For each line in the data below that has the word "Trolley", copy that line.

**** Provided data ****

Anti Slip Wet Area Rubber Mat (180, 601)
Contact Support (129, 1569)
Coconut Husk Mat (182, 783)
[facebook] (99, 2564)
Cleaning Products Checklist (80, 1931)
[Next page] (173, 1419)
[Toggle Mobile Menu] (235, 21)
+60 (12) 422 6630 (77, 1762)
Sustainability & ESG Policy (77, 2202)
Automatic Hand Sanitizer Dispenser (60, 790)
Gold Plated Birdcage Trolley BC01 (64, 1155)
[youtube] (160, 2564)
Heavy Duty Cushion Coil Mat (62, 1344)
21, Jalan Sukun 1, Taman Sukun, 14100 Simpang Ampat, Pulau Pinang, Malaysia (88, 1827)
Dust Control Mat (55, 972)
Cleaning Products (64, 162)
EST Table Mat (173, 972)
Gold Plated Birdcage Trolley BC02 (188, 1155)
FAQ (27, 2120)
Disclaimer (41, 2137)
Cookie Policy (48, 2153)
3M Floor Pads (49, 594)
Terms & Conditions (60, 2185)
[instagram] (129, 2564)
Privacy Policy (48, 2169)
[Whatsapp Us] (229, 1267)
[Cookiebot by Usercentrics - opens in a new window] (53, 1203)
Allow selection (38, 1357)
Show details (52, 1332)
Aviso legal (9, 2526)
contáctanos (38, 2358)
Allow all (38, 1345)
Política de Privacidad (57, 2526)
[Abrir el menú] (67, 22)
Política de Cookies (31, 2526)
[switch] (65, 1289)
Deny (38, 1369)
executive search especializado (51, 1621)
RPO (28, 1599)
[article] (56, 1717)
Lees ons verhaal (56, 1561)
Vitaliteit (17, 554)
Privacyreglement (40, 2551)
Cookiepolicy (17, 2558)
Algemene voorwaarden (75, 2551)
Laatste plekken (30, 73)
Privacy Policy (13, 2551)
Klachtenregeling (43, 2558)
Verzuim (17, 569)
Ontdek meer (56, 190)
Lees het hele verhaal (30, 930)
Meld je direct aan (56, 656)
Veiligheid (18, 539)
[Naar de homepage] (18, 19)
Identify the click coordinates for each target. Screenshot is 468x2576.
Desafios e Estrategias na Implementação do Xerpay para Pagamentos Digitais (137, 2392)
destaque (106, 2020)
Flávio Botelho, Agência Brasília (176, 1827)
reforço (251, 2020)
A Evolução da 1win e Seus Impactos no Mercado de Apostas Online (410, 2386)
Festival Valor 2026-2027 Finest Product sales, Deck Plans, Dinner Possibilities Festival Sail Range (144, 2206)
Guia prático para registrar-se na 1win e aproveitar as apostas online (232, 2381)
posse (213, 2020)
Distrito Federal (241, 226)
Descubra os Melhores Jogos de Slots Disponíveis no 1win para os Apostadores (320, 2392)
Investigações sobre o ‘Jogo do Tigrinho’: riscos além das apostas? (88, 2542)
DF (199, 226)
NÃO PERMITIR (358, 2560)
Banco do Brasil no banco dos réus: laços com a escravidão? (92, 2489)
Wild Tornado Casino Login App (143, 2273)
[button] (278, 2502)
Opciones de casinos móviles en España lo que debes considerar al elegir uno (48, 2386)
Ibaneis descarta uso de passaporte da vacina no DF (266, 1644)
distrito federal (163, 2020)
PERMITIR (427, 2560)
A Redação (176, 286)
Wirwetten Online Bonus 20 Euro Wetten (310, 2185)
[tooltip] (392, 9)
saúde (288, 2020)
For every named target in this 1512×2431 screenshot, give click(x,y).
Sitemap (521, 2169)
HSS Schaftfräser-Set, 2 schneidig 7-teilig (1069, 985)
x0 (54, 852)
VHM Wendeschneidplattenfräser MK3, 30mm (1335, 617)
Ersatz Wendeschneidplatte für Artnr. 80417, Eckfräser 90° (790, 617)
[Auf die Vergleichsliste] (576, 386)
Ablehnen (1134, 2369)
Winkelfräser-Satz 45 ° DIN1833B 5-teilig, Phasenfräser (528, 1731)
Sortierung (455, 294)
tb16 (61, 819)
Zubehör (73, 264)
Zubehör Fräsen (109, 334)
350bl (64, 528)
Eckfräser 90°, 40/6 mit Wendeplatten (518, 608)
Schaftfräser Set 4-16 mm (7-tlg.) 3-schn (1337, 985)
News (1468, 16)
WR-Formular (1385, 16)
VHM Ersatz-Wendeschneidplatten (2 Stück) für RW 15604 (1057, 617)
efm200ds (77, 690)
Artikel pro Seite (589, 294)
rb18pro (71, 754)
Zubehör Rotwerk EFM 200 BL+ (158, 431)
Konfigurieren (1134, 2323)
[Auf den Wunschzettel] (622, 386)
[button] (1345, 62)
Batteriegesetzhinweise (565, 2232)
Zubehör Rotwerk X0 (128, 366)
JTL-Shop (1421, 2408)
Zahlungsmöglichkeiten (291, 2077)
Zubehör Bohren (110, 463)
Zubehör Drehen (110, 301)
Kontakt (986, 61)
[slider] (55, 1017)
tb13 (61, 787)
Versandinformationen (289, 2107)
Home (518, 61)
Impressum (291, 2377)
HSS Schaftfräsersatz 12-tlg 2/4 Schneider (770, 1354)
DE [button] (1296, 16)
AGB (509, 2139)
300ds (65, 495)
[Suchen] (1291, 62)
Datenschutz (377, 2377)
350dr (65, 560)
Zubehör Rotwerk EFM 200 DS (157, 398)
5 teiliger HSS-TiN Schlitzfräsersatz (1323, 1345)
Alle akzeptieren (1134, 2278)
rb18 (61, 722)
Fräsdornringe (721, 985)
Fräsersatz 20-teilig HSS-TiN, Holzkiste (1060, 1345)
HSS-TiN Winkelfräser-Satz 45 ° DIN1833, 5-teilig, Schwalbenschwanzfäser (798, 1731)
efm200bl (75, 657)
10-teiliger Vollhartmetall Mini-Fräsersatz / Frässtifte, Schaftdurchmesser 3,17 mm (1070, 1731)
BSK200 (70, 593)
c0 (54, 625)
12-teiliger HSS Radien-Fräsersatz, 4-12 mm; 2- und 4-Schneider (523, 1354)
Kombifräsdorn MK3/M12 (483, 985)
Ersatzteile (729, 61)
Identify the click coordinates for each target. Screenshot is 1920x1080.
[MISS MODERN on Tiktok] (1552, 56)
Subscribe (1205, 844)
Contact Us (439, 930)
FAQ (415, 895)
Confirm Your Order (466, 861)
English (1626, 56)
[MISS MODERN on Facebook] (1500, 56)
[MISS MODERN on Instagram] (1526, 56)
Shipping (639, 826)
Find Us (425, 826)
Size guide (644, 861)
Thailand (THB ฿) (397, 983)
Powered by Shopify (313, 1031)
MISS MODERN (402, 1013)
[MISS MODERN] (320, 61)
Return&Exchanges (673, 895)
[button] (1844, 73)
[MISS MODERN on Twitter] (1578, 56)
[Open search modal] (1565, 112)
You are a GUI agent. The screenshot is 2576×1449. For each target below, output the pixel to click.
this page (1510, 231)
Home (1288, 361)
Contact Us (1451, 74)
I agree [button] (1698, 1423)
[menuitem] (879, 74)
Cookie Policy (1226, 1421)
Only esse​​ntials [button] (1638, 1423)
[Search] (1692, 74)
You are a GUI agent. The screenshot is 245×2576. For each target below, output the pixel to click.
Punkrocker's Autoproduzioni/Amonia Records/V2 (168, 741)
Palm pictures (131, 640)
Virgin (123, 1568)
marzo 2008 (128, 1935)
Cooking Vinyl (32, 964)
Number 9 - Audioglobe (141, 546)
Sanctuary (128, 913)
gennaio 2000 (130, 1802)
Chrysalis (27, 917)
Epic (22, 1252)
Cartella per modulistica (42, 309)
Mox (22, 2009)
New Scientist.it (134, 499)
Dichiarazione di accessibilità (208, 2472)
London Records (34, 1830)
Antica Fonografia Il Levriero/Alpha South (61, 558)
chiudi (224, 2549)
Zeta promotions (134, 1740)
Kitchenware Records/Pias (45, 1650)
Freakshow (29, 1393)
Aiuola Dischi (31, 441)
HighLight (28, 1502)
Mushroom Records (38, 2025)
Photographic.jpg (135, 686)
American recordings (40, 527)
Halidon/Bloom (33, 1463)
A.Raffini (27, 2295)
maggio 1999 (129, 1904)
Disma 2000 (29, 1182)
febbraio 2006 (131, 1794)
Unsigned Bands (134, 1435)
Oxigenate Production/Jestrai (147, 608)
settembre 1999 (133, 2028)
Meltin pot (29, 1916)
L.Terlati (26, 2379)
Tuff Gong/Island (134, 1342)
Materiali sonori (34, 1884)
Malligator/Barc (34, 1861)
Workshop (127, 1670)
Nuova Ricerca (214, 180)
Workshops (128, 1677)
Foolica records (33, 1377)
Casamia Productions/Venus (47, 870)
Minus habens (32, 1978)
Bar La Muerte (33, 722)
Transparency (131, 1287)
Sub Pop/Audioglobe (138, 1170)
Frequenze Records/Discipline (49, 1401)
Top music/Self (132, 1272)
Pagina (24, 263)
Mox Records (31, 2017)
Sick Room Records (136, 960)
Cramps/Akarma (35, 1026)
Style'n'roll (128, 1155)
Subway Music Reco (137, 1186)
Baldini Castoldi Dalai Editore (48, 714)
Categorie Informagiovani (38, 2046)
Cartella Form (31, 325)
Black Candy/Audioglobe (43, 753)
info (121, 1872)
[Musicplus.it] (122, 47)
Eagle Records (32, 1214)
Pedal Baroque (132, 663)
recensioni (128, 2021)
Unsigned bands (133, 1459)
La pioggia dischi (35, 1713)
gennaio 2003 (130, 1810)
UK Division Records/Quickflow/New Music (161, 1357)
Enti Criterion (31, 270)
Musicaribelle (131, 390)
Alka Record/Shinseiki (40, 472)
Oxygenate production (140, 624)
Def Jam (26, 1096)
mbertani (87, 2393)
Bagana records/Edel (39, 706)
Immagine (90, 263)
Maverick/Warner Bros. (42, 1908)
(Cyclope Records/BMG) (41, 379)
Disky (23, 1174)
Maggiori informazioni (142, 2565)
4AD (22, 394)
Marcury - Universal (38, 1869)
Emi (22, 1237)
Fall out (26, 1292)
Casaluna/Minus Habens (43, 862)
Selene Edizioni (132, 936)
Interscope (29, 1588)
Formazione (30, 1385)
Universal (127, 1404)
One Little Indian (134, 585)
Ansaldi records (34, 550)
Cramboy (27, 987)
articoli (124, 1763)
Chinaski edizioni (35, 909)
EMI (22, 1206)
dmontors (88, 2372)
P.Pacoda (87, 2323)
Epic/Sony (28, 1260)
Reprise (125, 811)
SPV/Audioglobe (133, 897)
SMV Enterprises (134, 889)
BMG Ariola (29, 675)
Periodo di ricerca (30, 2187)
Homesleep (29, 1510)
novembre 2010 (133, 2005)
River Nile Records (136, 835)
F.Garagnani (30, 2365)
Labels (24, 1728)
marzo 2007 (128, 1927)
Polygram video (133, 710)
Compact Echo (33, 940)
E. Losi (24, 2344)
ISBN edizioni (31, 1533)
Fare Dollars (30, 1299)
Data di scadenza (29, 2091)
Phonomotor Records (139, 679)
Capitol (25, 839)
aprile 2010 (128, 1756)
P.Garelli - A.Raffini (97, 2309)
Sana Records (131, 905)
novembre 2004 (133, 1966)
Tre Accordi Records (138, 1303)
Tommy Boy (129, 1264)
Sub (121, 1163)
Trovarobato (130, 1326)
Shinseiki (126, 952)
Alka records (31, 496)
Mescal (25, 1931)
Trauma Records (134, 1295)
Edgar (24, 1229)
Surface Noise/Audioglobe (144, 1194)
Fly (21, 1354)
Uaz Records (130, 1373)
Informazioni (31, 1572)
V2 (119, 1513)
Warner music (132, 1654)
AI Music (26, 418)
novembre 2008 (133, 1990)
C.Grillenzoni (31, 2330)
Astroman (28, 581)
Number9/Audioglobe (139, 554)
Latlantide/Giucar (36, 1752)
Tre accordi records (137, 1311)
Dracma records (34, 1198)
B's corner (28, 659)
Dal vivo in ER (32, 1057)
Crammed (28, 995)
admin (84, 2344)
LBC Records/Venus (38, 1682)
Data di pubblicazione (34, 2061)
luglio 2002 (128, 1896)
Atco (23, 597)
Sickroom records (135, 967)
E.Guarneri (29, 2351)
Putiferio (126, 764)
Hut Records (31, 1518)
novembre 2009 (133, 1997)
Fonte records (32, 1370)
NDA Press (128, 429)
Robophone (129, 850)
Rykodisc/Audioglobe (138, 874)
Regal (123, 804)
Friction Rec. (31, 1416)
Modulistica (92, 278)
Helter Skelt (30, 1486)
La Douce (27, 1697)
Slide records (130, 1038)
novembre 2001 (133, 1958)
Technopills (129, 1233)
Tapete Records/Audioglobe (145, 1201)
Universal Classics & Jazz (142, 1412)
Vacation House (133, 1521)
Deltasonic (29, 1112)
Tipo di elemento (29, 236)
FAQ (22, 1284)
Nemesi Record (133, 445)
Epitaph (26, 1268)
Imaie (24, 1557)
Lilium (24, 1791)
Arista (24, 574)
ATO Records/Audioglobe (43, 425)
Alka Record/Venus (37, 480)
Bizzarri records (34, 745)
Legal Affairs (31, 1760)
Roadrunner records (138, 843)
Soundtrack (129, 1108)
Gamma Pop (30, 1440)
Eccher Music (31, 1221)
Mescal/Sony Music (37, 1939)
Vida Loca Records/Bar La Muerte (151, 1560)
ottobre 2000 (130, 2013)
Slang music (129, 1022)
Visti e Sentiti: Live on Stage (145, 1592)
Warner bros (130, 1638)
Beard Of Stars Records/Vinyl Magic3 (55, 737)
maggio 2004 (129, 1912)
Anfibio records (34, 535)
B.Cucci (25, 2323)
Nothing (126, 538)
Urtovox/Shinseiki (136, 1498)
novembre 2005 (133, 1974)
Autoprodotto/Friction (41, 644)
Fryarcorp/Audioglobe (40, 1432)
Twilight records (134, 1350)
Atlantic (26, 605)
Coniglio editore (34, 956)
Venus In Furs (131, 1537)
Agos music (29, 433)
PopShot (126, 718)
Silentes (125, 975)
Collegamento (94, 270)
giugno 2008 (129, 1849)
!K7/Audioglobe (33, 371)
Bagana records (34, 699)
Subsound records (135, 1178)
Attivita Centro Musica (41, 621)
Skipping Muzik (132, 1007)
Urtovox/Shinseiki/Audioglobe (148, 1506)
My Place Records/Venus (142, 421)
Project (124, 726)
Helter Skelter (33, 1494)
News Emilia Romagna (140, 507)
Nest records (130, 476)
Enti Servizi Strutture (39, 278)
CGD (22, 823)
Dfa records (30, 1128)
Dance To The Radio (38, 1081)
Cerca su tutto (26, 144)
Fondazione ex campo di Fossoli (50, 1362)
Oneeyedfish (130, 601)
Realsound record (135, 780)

****

Solution
Gold Plated Birdcage Trolley BC01 (64, 1155)
Gold Plated Birdcage Trolley BC02 (188, 1155)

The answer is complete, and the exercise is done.